It was to be a new life for them and since business had slacked off to such a point that he could barely make a decent living, both Mr. and Mrs. Curwood felt that he had made a good investment.
The next day Mrs. Curwood, Jimmie, his sister Cora and brother Edward began preparing to leave their old home. With what money he had received from the sale of his shop, Mr. Curwood paid all of his debts and at last had all of his business interests straightened out. Even though he was left with very little to begin his new life, he paid every bill which the family owed in Owosso.
A few days later the family began its pilgrimage to the new land of Ohio.
The little backwood’s town of Owosso thought a great deal of James Moran and Abigail Griffen Curwood and sorely hated to see them depart, despite the fact that they were taking with them one of the town’s biggest trouble makers. Still, regardless of what their outward appearances were toward Jimmie, deep within their hearts the neighbors and all who knew him, loved him.
The move from Michigan into Ohio was later to prove the most important change in all of young Jim Curwood’s life. Many things were to happen, many events to take place within the next five years that none of the Curwood family ever dreamed would happen.
When the family of five arrived at their little farm located not far from the cross-roads village of Joppa, it was in deep winter and their forty acres were covered with snow. The head of the family was highly elated over the prospects of his “sight-unseen” purchase and at once began making plans for it.

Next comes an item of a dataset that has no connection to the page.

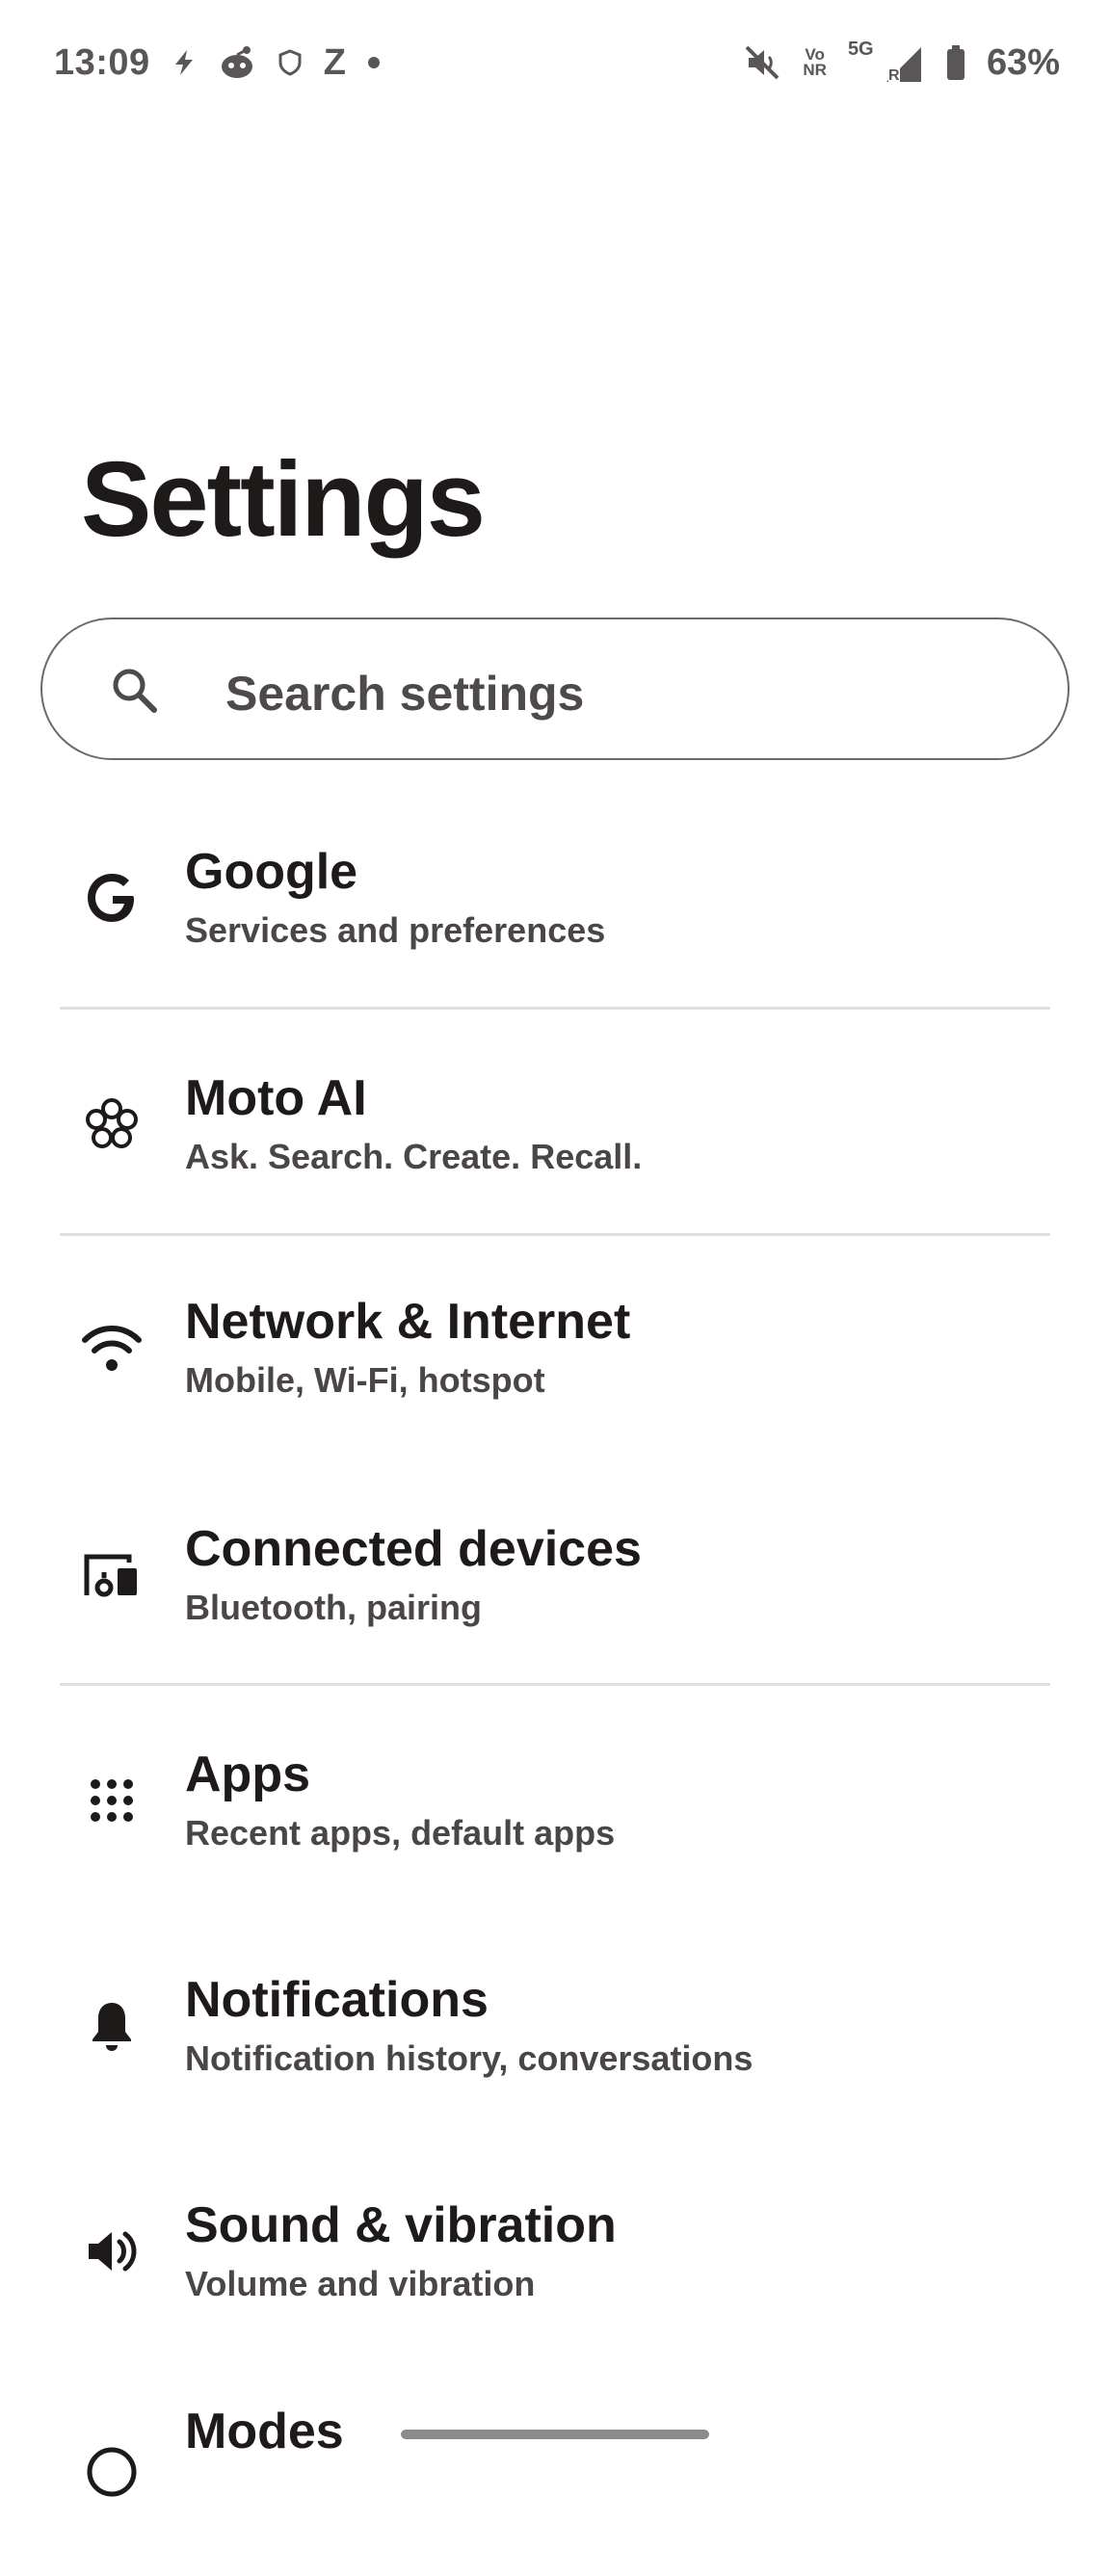 This screenshot has width=1110, height=2576. I want to click on status-left: 13:09 Z, so click(218, 63).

It was not until the arrival of spring, when the snows had cleared away, that Jimmie’s father found that he had purchased something which more closely resembled a stone quarry than a farm. As far as one could see there were nothing but stones and boulders all over the forty acres of his land.
One can easily imagine the thoughts that came into the elderly Mr. Curwood’s mind as he gazed out upon what he thought was to be his salvation. Instead of rich, fertile farmland, he had purchased a practically worthless land of stones.
One night at the supper table Mr. Curwood called upon his children to help him more than he had expected them to. The stones must be picked up and stacked in piles and the work of doing so must be left to the two young sons, monotonous, laborious and endless as it must have seemed to them.
Jimmie hated his daily task of picking up rocks from sunup to sundown, but he had enough foresight to realize that he had a job to do that must be done. So together, day in and day out, Jimmie and Ed picked up stones. Picked them up so their father could plough the fields and till the soil.